2007 IEEE International Conference on Image Processing - San Antonio, Texas, U.S.A. - September 16-19, 2007

Technical Program

Paper Detail

Paper:MA-L6.2
Session:Image and Video Storage and Retrieval I
Time:Monday, September 17, 10:10 - 10:30
Presentation: Lecture
Title: COMMON SPATIAL PATTERN DISCOVERY BY EFFICIENT CANDIDATE PRUNING
Authors: Junsong Yuan; Northwestern University 
 Zhu Li; Northwestern University 
 Yun Fu; University of Illinois at Urbana-Champaign 
 Ying Wu; Northwestern University 
 Thomas S. Huang; University of Illinois at Urbana-Champaign 
Abstract: Automatically discovering common visual patterns in images is very challenging due to the uncertainties in the visual appearances of such spatial patterns and the enormous computational cost involved in exploring the huge solution space.
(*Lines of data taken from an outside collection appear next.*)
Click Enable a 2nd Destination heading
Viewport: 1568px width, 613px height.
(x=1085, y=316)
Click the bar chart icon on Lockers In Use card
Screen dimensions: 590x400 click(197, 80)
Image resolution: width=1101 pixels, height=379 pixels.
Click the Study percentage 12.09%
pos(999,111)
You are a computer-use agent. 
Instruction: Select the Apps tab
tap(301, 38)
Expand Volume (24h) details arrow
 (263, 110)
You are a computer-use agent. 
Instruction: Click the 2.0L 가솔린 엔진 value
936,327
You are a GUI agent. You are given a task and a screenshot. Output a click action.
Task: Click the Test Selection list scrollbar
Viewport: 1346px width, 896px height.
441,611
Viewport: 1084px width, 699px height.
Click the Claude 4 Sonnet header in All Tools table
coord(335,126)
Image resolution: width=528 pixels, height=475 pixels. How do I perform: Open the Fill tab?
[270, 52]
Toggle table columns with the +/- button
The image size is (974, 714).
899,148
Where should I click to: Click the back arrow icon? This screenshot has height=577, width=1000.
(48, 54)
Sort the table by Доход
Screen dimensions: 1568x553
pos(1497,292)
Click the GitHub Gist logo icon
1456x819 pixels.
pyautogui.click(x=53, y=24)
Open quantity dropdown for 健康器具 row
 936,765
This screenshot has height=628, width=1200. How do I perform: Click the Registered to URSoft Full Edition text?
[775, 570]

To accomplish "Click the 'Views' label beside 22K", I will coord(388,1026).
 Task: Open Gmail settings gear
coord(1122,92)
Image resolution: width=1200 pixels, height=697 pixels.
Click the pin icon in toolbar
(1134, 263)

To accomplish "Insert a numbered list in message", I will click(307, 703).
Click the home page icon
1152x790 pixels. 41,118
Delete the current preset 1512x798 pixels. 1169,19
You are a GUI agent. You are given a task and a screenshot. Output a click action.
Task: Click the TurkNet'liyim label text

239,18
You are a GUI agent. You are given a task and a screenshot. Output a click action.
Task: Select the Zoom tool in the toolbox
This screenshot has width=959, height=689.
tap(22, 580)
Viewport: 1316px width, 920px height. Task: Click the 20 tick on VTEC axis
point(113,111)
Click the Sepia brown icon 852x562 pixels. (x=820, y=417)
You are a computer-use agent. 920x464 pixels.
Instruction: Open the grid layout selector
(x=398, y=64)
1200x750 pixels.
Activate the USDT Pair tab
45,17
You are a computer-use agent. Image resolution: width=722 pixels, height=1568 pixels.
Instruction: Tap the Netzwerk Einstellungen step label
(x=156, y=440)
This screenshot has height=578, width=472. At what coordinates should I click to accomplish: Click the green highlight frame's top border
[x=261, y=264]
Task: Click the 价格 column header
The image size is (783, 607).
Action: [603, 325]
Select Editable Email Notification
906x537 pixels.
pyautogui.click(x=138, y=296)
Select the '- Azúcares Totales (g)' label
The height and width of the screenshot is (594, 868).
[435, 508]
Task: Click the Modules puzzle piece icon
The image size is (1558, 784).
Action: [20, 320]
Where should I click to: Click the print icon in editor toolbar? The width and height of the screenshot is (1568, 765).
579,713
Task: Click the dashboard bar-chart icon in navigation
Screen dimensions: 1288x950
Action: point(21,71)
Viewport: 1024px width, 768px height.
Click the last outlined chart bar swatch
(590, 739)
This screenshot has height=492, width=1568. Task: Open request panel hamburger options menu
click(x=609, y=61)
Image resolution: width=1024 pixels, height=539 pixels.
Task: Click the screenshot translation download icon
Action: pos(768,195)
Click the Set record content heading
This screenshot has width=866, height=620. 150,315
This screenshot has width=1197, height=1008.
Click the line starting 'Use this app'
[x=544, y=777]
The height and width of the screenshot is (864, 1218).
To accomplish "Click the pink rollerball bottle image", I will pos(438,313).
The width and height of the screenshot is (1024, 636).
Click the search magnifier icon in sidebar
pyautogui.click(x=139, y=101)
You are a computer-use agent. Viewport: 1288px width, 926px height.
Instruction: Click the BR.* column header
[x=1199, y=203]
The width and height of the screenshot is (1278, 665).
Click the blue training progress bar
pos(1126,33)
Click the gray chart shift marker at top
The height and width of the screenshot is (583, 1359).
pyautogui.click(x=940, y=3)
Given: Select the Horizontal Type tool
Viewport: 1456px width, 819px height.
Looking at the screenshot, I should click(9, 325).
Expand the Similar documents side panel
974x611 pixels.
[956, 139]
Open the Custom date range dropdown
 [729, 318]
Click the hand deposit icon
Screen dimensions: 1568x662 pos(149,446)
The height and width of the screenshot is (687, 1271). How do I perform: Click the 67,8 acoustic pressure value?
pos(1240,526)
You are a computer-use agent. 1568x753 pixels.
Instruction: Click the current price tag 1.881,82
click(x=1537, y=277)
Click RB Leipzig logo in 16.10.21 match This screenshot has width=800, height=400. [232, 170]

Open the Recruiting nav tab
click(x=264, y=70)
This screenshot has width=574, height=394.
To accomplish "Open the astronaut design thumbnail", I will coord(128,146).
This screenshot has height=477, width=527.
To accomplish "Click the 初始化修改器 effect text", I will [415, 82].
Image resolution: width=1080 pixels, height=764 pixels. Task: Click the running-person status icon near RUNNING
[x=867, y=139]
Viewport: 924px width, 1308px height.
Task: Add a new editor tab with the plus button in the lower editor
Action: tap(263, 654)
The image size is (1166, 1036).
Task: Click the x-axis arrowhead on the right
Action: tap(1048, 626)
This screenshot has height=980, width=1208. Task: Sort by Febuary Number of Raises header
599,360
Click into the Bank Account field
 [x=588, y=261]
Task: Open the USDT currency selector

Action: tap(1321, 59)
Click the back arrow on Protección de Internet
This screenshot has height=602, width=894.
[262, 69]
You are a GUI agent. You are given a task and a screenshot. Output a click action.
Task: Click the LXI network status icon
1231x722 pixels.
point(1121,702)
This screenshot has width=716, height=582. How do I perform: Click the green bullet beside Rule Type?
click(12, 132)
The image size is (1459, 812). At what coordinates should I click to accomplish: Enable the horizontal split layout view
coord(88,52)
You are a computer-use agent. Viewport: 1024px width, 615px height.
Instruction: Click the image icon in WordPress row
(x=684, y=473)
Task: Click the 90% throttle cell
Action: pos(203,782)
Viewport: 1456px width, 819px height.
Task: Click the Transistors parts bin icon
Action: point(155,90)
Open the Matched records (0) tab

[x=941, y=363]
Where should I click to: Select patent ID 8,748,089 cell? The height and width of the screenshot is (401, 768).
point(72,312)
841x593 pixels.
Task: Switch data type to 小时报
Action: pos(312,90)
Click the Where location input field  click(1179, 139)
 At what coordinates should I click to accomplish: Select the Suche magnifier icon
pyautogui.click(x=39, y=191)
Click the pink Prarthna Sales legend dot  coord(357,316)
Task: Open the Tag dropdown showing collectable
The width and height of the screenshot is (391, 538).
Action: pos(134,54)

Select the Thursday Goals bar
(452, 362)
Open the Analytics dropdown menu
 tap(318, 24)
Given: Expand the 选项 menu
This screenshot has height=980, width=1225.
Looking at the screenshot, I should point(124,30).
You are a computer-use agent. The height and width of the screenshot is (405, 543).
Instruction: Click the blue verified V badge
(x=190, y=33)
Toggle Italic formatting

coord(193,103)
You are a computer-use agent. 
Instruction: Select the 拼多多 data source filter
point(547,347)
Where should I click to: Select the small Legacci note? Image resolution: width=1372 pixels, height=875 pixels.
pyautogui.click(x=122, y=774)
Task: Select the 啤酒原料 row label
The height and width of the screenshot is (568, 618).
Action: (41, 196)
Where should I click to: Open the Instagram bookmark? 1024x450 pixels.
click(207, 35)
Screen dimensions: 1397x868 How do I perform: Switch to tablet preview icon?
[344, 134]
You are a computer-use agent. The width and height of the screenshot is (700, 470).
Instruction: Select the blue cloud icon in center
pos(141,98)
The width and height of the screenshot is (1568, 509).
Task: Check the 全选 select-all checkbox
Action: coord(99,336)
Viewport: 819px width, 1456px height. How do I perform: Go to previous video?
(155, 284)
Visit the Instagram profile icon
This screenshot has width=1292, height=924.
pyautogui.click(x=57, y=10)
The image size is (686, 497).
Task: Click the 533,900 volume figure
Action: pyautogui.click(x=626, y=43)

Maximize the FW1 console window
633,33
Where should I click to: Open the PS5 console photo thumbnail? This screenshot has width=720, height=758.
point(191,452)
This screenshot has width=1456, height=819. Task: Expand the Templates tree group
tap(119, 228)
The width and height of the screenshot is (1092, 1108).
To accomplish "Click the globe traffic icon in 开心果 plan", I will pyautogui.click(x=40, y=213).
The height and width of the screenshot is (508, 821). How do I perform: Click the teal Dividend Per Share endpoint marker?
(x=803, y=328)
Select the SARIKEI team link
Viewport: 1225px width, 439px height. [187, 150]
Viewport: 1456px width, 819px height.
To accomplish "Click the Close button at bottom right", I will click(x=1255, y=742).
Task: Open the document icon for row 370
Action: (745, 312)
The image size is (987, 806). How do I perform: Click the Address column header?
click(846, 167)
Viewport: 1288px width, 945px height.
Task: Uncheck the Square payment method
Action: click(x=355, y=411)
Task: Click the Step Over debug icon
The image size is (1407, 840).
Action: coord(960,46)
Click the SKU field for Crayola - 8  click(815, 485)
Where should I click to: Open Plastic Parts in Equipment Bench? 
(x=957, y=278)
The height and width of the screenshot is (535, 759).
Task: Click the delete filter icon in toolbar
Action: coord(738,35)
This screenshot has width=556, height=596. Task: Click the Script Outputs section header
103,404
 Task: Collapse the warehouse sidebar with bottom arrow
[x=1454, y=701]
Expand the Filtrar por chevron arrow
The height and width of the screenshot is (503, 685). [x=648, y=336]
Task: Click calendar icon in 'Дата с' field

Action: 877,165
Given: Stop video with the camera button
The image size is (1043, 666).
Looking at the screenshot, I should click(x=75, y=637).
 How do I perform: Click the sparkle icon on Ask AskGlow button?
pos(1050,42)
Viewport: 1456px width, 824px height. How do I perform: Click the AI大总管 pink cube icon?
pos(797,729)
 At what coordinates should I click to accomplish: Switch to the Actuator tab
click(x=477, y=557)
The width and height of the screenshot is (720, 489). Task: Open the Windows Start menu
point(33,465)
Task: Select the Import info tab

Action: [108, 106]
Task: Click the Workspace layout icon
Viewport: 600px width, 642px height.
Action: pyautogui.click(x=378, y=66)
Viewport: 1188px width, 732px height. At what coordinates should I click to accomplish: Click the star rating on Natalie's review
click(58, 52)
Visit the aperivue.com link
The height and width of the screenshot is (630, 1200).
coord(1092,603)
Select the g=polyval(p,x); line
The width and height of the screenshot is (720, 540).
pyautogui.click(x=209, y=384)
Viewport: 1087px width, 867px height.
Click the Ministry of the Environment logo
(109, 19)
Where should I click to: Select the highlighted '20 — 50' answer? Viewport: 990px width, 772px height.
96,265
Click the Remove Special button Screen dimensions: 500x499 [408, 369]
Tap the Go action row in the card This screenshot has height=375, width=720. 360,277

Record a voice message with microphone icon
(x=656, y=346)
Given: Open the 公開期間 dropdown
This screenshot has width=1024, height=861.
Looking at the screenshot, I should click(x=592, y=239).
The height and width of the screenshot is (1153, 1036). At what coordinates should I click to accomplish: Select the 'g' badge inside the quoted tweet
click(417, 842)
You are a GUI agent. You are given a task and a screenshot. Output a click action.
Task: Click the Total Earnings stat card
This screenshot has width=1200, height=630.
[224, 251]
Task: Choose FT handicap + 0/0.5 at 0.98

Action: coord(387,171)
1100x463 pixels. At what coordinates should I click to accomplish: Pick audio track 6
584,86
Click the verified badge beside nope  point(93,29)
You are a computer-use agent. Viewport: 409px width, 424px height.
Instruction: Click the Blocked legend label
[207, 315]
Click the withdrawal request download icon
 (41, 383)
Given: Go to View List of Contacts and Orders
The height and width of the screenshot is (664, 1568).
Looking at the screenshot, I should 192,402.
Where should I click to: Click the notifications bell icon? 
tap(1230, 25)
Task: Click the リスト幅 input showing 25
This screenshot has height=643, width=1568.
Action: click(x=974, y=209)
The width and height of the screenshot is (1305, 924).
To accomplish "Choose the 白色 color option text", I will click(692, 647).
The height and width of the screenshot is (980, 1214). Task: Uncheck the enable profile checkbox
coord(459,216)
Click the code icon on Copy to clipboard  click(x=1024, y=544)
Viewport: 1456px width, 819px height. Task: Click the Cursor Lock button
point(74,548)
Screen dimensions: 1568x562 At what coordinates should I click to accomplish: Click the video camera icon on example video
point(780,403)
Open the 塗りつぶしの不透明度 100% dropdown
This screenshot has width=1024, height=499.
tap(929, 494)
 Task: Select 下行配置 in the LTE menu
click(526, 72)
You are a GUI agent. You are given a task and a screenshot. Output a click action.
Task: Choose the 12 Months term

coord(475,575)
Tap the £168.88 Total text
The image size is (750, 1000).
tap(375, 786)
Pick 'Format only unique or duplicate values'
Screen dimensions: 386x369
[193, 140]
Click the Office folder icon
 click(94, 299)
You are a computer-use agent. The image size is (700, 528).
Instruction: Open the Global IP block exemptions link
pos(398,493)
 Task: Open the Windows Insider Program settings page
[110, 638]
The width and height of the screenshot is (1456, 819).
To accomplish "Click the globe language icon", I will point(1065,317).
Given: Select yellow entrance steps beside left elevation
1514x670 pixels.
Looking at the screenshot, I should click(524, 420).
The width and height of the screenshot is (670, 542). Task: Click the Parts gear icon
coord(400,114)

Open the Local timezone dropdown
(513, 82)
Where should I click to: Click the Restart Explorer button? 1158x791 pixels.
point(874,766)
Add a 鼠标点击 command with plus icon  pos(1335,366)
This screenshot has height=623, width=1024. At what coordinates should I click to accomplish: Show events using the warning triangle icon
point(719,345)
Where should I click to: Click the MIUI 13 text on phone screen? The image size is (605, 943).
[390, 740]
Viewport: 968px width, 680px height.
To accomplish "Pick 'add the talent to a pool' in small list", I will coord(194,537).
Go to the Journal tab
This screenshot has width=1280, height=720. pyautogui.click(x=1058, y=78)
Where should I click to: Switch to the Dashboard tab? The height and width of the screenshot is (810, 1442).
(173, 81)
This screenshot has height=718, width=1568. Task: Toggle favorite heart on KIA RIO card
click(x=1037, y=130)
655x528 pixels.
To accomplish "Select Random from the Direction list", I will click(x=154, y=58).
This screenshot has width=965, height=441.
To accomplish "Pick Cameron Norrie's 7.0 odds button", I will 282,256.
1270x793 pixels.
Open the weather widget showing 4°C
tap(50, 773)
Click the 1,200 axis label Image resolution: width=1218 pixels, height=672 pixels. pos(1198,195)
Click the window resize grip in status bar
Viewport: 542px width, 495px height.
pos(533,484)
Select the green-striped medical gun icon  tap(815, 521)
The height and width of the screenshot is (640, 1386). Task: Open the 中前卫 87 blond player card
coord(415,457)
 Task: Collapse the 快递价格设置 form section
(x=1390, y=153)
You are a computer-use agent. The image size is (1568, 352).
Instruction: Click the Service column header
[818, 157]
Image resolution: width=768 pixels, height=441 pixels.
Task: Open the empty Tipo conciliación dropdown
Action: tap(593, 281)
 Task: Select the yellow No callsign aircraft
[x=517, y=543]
Instead of performing exhaustive search on all possible candidates of such spatial patterns at various locations and scales, this paper presents a novel and very efficient algorithm for discovering common visual patterns by designing a provably correct and computationally efficient pruning procedure that has a quadratic omplexity. This new approach is able to efficiently search a set of images for unknown visual patterns that exhibit large appearance variations because of rotation, scale changes, slight view changes, color variations and partial occlusions.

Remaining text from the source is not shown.